Collected data:
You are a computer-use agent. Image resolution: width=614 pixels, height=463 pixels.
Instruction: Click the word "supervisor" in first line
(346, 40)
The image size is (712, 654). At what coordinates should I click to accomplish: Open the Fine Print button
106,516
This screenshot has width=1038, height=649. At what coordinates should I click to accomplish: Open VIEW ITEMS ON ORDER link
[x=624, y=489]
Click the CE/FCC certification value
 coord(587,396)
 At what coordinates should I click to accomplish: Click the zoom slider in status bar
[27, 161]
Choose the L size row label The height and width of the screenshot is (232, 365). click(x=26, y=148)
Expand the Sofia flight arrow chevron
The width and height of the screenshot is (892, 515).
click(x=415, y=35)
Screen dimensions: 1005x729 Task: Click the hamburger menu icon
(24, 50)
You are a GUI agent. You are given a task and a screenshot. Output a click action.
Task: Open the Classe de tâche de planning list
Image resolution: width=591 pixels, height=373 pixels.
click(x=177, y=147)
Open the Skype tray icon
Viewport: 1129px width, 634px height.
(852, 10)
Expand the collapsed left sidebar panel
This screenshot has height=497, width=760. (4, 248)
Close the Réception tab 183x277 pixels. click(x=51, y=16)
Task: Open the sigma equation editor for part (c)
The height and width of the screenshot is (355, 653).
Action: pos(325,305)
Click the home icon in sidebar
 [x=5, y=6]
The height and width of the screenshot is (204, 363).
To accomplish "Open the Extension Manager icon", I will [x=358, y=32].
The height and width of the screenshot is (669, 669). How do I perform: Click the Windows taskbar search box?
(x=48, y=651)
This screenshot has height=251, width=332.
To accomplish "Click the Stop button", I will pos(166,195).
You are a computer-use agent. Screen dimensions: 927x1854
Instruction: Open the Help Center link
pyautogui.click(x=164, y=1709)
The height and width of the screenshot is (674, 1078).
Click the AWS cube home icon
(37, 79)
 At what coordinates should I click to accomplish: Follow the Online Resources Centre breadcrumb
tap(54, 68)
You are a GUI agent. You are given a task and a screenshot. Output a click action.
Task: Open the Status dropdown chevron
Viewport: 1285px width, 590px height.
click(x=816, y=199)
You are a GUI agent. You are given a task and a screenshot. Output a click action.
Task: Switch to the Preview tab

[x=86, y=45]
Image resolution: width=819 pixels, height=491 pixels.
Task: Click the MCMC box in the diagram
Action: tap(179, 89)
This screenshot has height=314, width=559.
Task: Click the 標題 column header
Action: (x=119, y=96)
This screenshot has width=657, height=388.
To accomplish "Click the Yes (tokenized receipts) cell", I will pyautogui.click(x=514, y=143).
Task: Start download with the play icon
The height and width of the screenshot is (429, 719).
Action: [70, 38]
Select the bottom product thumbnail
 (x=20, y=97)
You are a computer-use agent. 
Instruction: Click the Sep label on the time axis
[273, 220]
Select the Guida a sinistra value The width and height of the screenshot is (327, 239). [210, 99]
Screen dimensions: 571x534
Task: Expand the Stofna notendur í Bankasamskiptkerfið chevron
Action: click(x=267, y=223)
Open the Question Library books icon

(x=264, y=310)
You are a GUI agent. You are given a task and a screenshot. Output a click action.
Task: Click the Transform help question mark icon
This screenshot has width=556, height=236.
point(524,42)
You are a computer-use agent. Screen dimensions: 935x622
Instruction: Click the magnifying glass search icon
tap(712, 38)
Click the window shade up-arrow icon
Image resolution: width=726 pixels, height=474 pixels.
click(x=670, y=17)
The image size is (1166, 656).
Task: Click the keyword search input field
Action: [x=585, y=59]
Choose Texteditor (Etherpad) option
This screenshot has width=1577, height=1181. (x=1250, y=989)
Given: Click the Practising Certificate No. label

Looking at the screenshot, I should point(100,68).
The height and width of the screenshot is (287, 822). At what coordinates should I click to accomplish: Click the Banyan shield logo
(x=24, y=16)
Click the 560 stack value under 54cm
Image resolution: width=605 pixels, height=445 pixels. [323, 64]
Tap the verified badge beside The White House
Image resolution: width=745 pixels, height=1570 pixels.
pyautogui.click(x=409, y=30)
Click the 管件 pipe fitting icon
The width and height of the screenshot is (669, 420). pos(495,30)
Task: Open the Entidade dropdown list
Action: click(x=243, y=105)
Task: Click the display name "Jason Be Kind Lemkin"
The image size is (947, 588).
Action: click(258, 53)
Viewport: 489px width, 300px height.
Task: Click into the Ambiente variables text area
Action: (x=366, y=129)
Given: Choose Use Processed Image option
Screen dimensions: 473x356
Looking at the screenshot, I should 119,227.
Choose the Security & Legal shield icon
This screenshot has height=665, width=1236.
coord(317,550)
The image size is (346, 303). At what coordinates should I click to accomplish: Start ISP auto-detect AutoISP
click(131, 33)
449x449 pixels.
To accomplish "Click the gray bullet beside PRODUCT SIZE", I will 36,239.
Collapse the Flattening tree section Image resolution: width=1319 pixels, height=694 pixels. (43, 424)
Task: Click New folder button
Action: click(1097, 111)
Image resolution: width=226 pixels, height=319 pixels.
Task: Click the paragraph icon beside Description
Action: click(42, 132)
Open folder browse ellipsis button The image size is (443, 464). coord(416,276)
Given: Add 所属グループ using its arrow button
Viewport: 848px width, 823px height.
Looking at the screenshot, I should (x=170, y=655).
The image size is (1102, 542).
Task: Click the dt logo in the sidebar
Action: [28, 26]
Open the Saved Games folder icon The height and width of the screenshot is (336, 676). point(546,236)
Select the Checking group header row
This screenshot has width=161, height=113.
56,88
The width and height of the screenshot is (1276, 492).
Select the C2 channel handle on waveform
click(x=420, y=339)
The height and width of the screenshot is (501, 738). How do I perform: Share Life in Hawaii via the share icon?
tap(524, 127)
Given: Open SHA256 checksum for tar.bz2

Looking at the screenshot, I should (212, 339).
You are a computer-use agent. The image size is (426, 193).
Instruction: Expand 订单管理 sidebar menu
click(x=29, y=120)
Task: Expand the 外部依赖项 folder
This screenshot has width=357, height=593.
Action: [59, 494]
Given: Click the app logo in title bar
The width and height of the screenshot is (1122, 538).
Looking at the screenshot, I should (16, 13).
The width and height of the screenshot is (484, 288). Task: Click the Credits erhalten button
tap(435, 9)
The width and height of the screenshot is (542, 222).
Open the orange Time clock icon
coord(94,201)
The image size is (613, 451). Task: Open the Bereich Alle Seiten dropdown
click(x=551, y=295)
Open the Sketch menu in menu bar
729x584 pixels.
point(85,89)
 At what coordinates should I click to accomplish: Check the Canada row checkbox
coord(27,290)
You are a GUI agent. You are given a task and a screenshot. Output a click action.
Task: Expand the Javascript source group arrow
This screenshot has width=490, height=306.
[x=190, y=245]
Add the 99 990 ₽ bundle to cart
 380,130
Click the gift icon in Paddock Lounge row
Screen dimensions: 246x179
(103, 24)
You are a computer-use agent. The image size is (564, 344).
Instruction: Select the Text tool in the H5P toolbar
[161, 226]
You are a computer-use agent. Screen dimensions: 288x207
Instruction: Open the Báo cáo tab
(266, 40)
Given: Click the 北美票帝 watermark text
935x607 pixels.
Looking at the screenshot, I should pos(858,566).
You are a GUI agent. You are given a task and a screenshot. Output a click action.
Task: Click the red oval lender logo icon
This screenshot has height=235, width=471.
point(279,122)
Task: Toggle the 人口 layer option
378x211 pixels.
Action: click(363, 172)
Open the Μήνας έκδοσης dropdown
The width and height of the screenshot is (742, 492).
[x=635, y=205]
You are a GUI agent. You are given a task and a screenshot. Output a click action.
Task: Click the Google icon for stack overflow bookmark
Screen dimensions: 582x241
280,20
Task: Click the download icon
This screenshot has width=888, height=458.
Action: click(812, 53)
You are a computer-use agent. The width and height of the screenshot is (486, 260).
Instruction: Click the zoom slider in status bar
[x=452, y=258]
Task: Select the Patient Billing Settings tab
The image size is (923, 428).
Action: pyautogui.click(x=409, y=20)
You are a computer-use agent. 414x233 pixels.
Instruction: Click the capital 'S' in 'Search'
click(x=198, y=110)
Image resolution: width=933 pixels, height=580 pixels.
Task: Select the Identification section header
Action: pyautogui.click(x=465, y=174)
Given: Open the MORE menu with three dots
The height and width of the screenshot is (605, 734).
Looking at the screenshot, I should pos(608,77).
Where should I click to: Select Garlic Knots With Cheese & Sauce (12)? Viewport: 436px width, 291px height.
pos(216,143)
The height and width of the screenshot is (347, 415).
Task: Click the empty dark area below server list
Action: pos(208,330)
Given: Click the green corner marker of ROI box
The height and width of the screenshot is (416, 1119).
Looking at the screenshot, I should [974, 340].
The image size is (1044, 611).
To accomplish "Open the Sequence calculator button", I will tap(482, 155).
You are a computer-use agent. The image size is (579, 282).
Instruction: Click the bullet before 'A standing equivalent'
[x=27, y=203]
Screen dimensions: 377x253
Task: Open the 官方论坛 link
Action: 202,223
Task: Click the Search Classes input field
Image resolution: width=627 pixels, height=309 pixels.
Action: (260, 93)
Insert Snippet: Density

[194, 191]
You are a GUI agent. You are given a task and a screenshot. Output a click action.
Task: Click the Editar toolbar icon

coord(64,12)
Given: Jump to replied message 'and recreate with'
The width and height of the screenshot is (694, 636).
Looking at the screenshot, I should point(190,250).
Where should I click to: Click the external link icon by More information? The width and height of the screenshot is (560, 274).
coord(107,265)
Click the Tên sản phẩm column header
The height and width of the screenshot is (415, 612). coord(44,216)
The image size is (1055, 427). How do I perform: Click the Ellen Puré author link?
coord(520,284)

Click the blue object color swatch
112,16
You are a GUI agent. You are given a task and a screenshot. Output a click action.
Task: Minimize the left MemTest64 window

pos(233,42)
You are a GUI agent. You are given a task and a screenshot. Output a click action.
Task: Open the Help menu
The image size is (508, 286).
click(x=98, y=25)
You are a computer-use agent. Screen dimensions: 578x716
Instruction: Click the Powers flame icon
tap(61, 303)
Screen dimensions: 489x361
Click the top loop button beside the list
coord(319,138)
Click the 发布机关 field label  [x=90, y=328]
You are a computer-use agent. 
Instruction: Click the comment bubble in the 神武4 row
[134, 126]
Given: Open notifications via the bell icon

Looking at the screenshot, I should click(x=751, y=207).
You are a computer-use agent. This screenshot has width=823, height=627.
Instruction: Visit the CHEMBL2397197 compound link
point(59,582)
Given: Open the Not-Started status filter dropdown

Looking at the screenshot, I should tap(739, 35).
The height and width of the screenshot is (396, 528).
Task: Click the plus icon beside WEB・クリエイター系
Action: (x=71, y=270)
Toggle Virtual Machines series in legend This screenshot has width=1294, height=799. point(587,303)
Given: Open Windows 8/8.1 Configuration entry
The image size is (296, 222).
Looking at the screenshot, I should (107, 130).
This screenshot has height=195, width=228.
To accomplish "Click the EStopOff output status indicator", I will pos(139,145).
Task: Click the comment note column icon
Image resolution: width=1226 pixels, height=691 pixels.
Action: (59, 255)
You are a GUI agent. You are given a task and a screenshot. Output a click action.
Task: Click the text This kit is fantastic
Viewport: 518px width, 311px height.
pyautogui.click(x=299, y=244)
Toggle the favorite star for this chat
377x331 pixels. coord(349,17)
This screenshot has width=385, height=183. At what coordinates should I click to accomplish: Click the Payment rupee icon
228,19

▸ WHAT THE TASK REQUIRES: Report the count, and only the count, of lines in the records above that contain "group".

▸ ANSWER SPACE: 2